Aizenman, Joshua and Yothin Jinjarak (2012) “Income inequality, tax base and sovereign spreads”, NBER Working Paper No. 18176
Alesina, Alberto, and Allan Drazen (1991), "Why are Stabilizations Delayed?", American Economic Review, 82:1170-1188.
Alm, J and B Torgler (2006), “Culture differences and tax morale in the US and in Europe”, Journal of Economic Psychology, 27:224-246.
Bénabou, Roland (2000), “Unequal societies: Income distribution and the social contract”, American Economic Review, 90:96-129.
De Mello, Luiz and Erwin R Tiongson (2006), “Income inequality and redistributive government spending”, Public Finance Review, 34(3):282-305.
Frey SB and B Torgler (2007), “Tax morale and conditional cooperation”, Journal of Comparative Economics, 35:136-159.
Heller, SP (2005), “Back to Basics – Fiscal Space: What It Is and How to Get It”, Finance and Development, 42(2), June.
Melo, M, C Pereria, and S Souza (2010), “The political economy of fiscal reform in Brazil”, IDB Working Paper 117.
1 Heller (2005) defined fiscal space “as room in a government’s budget that allows it to provide resources for a desired purpose without jeopardising the sustainability of its financial position or the stability of the economy.” Yet, measuring ‘fiscal space’ tightly remains a challenge.
2 As long as the income inequality does not have a direct effect on the sovereign risk, the Gini coefficient is a potential instrumental variable that is relevant for estimating the impact of fiscal space on sovereign spreads.

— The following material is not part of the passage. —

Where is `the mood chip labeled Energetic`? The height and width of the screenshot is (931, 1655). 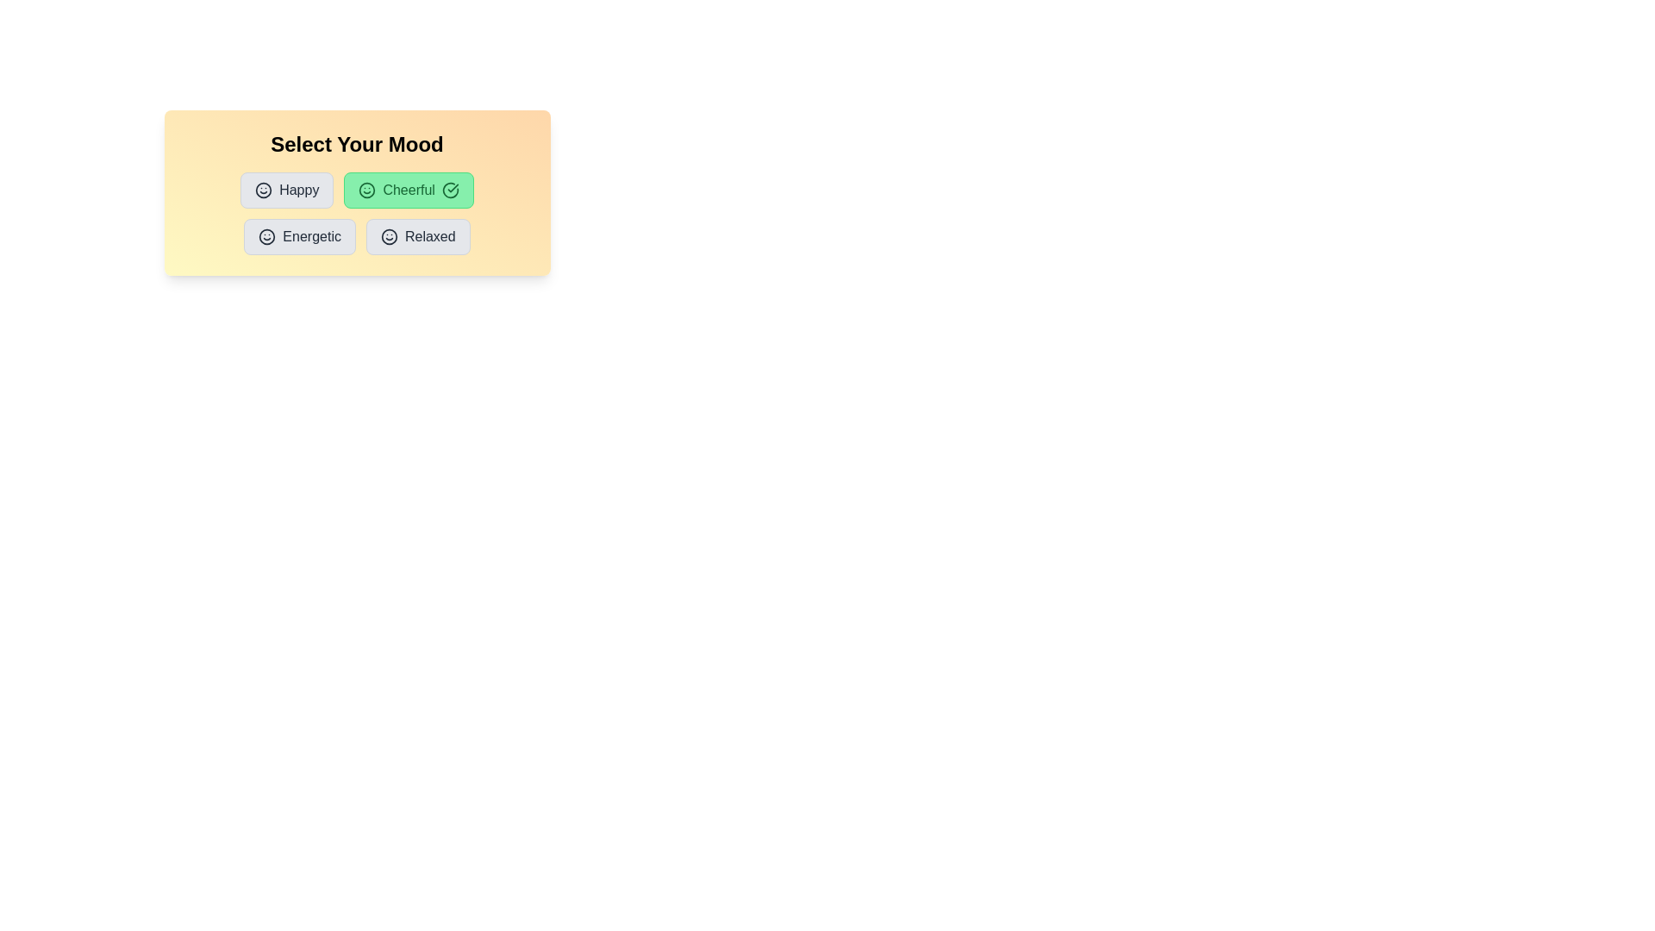 the mood chip labeled Energetic is located at coordinates (300, 236).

3 The record of the Euro Periphery has been mixed: the GINI coefficients of Greece was overall stable, 33 in 1999 and 32.9 in 2009, while its tax/GDP dropped from 35.4% in 1999 to 32.8% in 2009; for Portugal, the GINI declined from 36 in 1999 to 33.7 in 2009, while its tax/GDP increased from 33.4% in 1999 to 34.4% in 2009; for Spain, the GINI went from 32 in 1999 to 33.9 in 2009, while its tax/GDP dropped from 34.8% in 1999 to 31.6% in 2009; for Italy, the GINI went from 29 in 1999 to 31.2 in 2009, while its tax/GDP increased from 42.4% in 1999 to 43.1% in 2009; for Ireland, the GINI went from 30 in 1999 to 33.2 in 2009, while its tax/GDP dropped from 32.8% in 1999 to 29.8% in 2009.